I was wondering whether there is a difference between the same browser (e.g. Firefox and Chrome) between OSs and OS versions?
So, for example, is there any difference between Firefox 50.0 and Chrome 64.0 (two random versions, but naturally I'm referring to the exact same one per browser type) between:
- OS X El Capitan
- OS X Sierra
- OS X High Sierra
- Windows 7
- Windows 8
- Windows 8.1
- Windows 10
For a bit of background, out product has it's own in house native player (HTML5 and vanilla JS) for which we need to provide a broad range of support across platforms and browser versions and we're interested, for testing purposes, if there would be some differences between the OSs and OS versions.
While I'm also interested in the appearance (CSS rendering), my main concern is the functionality (JS or anything else).
Yes there is a difference between the Windows, OS X and Linux.
Native Differences
These differences are on both browsers the Chrome and Firefox.
It starts with creating a window on the OSs.
(info from Stack Overflow post)
- Windows: Win32 API
- Windows 3.x
- Windows 4
- Windows 5.x
- Windows 6.x
- Windows Vista
- Windows 7
- Windows 8
- Windows 8.1
- Windows 10
- OS X: Cocoa
- Linux: xLib, Wayland or XCB
This is also if a browser (or any program) uses a library like GTK+.
Quoted from Jiminy Christmas on QUORA with some edits from me.
Scrollbars are different because unless they are controlled by CSS (what is avalible on the Blink Engine), they are drawn as native GUI widgets (Rendering difference visible in the list above), and Windows scrollbars look different from Mac OS scrollbars in general. With fonts, unless the font is a Web Font (from the web site) or by some other means installed on both the Windows and Mac OS computers, then the font is going to be “missing” on one or both of them (same for Linux), and it can only be displayed correctly on a computer where it is installed (or from the web site). If it’s missing on both of them, the default fall-back fonts also differ between Windows and Mac OS (then the default browser fond will be shown).

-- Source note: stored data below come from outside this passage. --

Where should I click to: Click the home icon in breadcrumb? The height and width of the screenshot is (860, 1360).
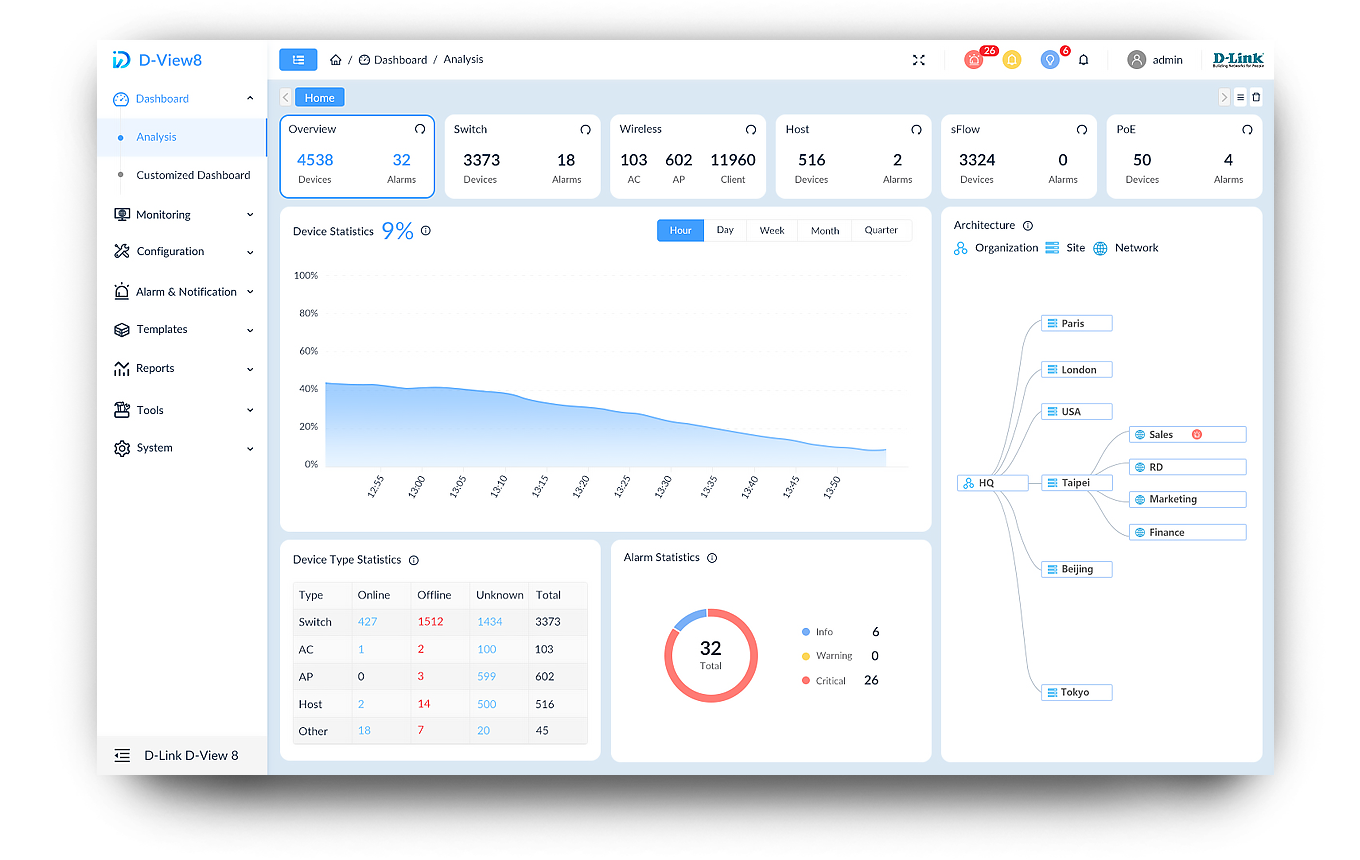(x=336, y=60)
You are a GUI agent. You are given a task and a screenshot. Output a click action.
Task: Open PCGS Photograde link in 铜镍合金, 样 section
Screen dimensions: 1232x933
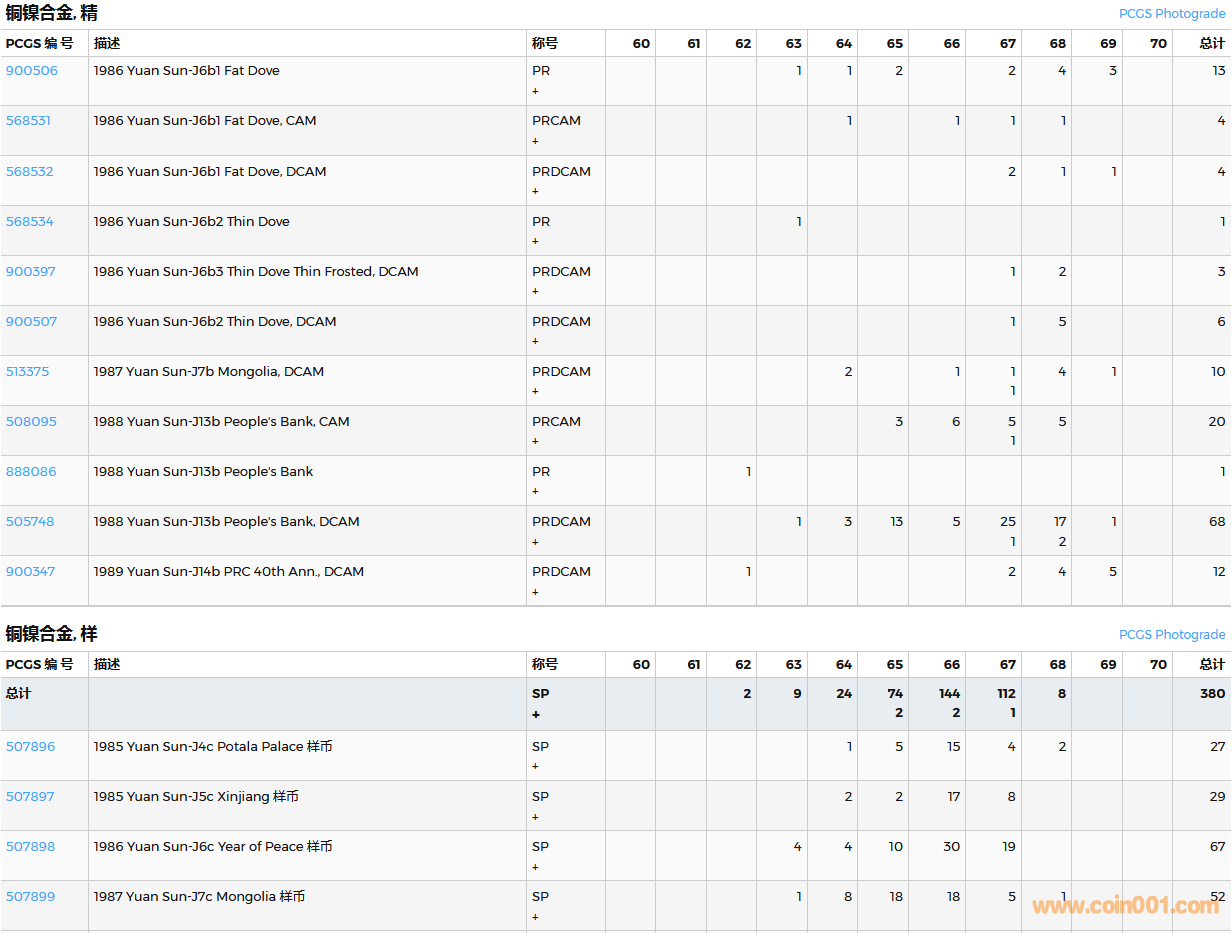tap(1171, 635)
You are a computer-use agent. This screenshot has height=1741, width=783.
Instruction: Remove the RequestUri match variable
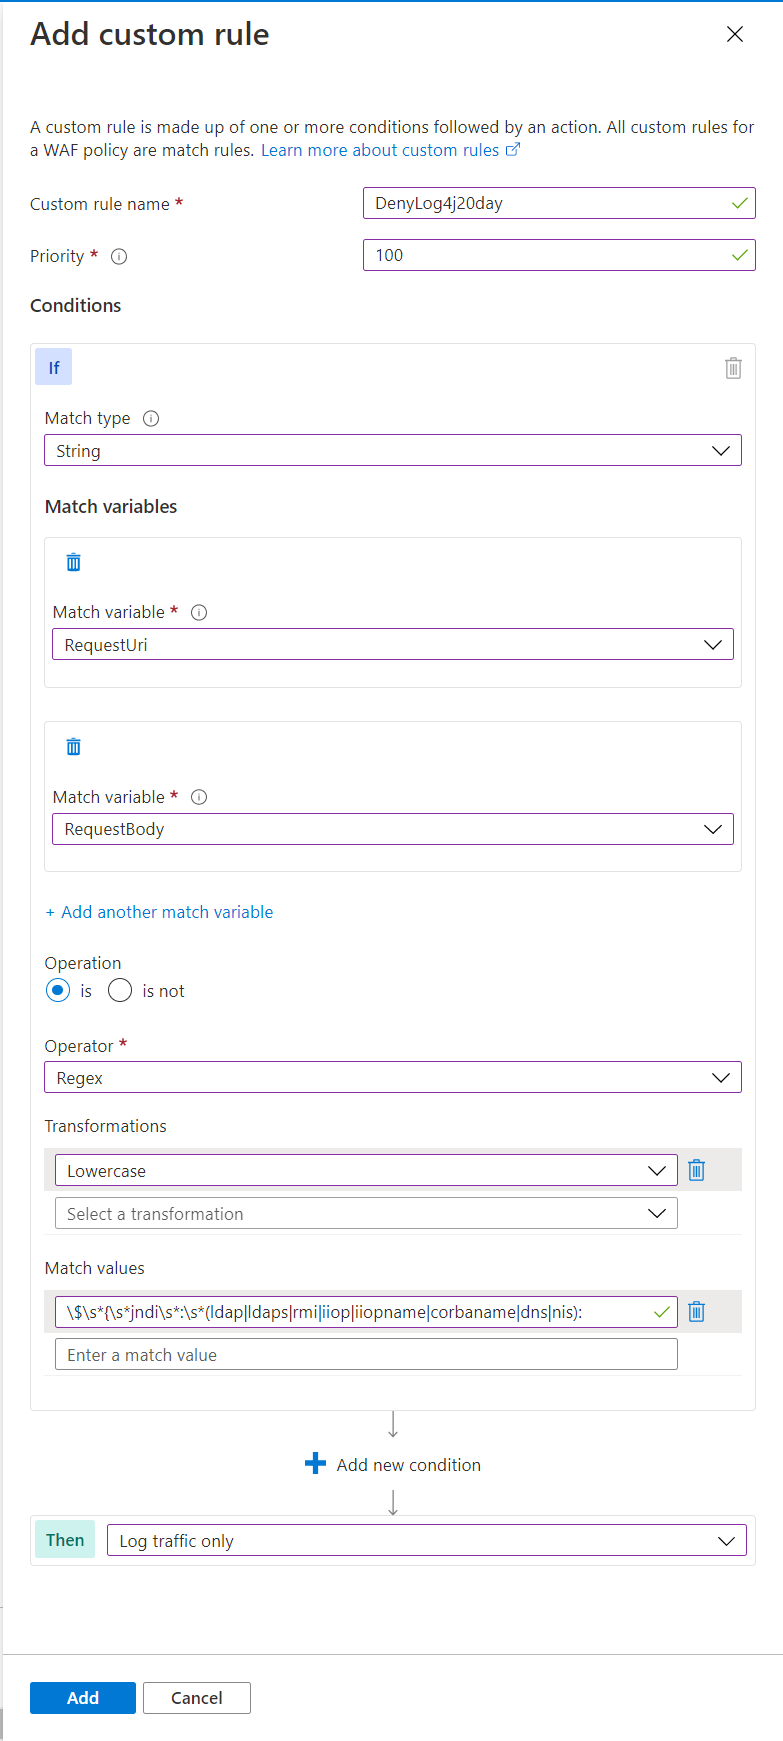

The CSS styling should match in terms of sizes and colors, but there may be some difference here too — for example a web page drawn on a Retina display is going to look different to one drawn on a standard-resolution display (whether Mac, Windows or Linux), because of the differences in scaling and color accuracy. Line height and other attributes, unless specified explicitly, will vary by font, text size, and other things.
The OSs also use completely different technologies to draw their graphical interfaces (show in the list above), so there are going to be differences for that reason as well.
JavaScript, CSS, enz...
Differences from JS behavior, CSS rendering, anything else like that is different from the following:
- JavaScript Engine
(info from Wikipedia)
- Mozilla Firefox: the Gecko layout engine, SpiderMonkey, and Rhino
- Google Chrome: the V8 engine
- CSS
(info from Wikipedia)
- Mozilla Firefox: Gecko
- Google Chrome: Blink
The ES and CSS standard should give you the same resold.
The HTML standard is known to have different style for input fields and buttons over different OSs.